L.A. mayor Antonio Villaraigosa made a less than pleasant appearance before parents to talk about the takeover:

Mayor Antonio Villaraigosa’s school reform plan received its first and only local public vetting Thursday evening in a sometimes raucous hearing where Los Angeles residents addressed state lawmakers, who will have the final say.

Perhaps the most significant blow was landed by officials from neighboring cities, who announced their opposition to legislation that would give Villaraigosa substantial authority over the Los Angeles Unified School District. Parts or all of the cities fall within the boundaries of the Los Angeles school system.

For those who have been on the fence regarding the takeover, this sort of stuff will probably only sour them on the idea.  If it’s true that this was the mayor’s first and last appearance before the public to discuss the takeover, it’s obvious that, in the words of one city councilwoman, this thing "is so clearly about money and ego and not education."  And of course, this sort of thing doesn’t exactly help either:

A special meeting of the San Fernando City Council was scheduled for this past Friday with Los Angeles Mayor Antonio Villaraigosa to discuss reform for the LAUSD. The council, of which I am a member, had agreed to meet with Villaraigosa before taking a formal position on his reform plan, otherwise known as Assembly Bill 1381.

But the meeting was never to take place. The Mayor’s Office called three hours before the scheduled start to cancel. Apparently Villaraigosa and his staff were unprepared to host a meeting that would be open to the public, as San Fernando City Council meetings must be to be in accordance with state open-meetings laws. 

The image of this thing being hashed out in smoke-filled rooms likely won’t sit well with Los Angeles voters.
____
=== Given instruction a ===
Return the entries exactly as they appear, starting at the line that contains "Toggle the microphone mute (静音) button" and running through the final line of the entries, with both ends included.

(Collected data entries)
____
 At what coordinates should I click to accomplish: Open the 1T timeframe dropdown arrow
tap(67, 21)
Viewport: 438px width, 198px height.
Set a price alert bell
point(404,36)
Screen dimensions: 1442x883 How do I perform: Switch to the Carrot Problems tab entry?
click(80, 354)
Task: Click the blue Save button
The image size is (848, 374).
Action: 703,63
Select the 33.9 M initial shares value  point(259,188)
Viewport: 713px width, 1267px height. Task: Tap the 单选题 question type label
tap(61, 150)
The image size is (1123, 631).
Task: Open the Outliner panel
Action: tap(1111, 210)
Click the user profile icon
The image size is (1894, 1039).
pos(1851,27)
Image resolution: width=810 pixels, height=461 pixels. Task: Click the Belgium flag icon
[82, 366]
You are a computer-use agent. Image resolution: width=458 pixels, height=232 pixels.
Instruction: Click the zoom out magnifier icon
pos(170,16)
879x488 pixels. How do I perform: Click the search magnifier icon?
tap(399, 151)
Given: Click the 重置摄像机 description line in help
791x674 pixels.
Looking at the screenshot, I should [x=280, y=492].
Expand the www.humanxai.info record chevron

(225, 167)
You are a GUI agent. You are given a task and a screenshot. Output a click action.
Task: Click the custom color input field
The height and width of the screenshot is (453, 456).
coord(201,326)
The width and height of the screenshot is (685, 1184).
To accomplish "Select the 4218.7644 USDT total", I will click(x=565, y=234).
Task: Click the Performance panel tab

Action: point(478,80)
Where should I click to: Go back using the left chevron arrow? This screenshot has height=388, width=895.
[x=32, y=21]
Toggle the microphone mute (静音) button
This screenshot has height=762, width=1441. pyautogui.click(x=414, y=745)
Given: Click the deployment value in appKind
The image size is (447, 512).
____
=== Given instruction b ===
Does the passage on the school takeover support each statement? (i) The Mayor's Office canceled the San Fernando meeting three hours before it was set to begin. (ii) The San Fernando City Council had taken a formal position on the reform plan before arranging to meet the mayor. (iii) Los Angeles residents will have the final say on the mayor's plan.

=== Full solution a ===
Toggle the microphone mute (静音) button
This screenshot has height=762, width=1441. pyautogui.click(x=414, y=745)
Given: Click the deployment value in appKind
The image size is (447, 512).

=== Full solution b ===
(i) Yes: "The Mayor’s Office called three hours before the scheduled start to cancel."
(ii) No: "had agreed to meet with Villaraigosa before taking a formal position on his reform plan"
(iii) No: "Los Angeles residents addressed state lawmakers, who will have the final say."